Yes.
I worked harder, despite my unemployed effort baseline being disappointingly high. Every last screw in the house has been tightened, I sucked from the public teat for 3 weeks, and did 10 rides with the girls. 3 days of snowboarding and the trip to Sedona were restorative but not restful; driving is tiring, as are fear and stoke. I would have enjoyed another month off. I am grateful to have snuck in Wolf Creek and Highline.
It was all boot camp for 9 days of Xtreme parenting that left me sortakindawanting the relief of work. Not included in the pics below are soccer, the GROAZ Day at Somo, more soccer, and a marathon trip to the zoo.
Spring slush at Snowbowl for the kids, beers and laptop on the deck for me. I negotiated my salary for an offer while riding up the magic carpet with Alana while carrying an SLR. That has got to be some new kind of dooshbaggery.
rode the Hart Prairie lift and came down by herself. Not bad for a 7 year old on Day 7. I asked her if she could doo eet, she said yes. Her first run took 40 min, and she had “an epic wipeout”. She wanted to squeeze in 2 more runs, but only got one.
Next day in Mexico.
The jump line was still there, and The Guardian in his elf suit.
I scoped it out the first morning, on the Bird but only for recon with no pads or fullface. The dirt on the takeoffs and landings was much firmer than last time, but the wood was falling apart. Jump 5 had warped into a half bow and split the run in two, the droppin wobbled badly. So instead I came down the alternate 100 yard entrance of chunky sandy singletrack into 3 small jumps and the 4 big ones I tiptoed around last trip. I thought about jump #1 all evening, and pedaling over the next morning was feeling so groovy i thought i’d simply roll on up and send it. It still took 3 tries til i could shut down my brain enough. Just send it you dork. I was sure I’d wake up in a shitty mexican hospital, but the landing was perfect and half a second later I had to prepare for the big turn, the hipper at its exit, the next jump, and the next one, and keeping enough speed up for the next one.
Felt like more than 30 seconds.
The beach was sweet, chilly, and calm. We paddled a lot, tinkles took willpower.
Hash Run
I rode the fatbike. This terrain was awesome and joy and nerve-wracking, could not unlook it for a moment.

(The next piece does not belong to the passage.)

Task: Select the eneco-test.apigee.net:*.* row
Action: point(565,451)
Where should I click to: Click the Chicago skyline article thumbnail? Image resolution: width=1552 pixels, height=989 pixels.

I will come up with more judicious descriptions on future trips when i am not crapping my pants, assuming i do not first break my ankle and can upgrade my brakes to BB7s.
My tracks and the Ice Cream Man’s. It reassured me i was in the most efficient spot to traverse the beach.
Ice Cream Man is a sun-baked beefjerkyish dude who drags his cart for miles over sand. Sometimes I see him rolling up to Las Conchas when I’m rolling out. He doesn’t talk much and doesn’t waste a lot of energy and doesn’t seem comfortable unless he is plodding ahead with his cart. I understand, on long rides your equilibrium freaks out if you stop pedaling when your mind is intent on pedaling pedaling pedaling until you are finally done.
G gets a fistful of mexican coins and she comes back with some fewer and ice cream. I hope he overcharges us, or finds peace in honesty.
I spend some with Antonio, El Caballero, who likes my fatbike.
Alana rode for the first time holding onto G, but got skeered and didnt want to do it again the next day. Petting the baby was enough.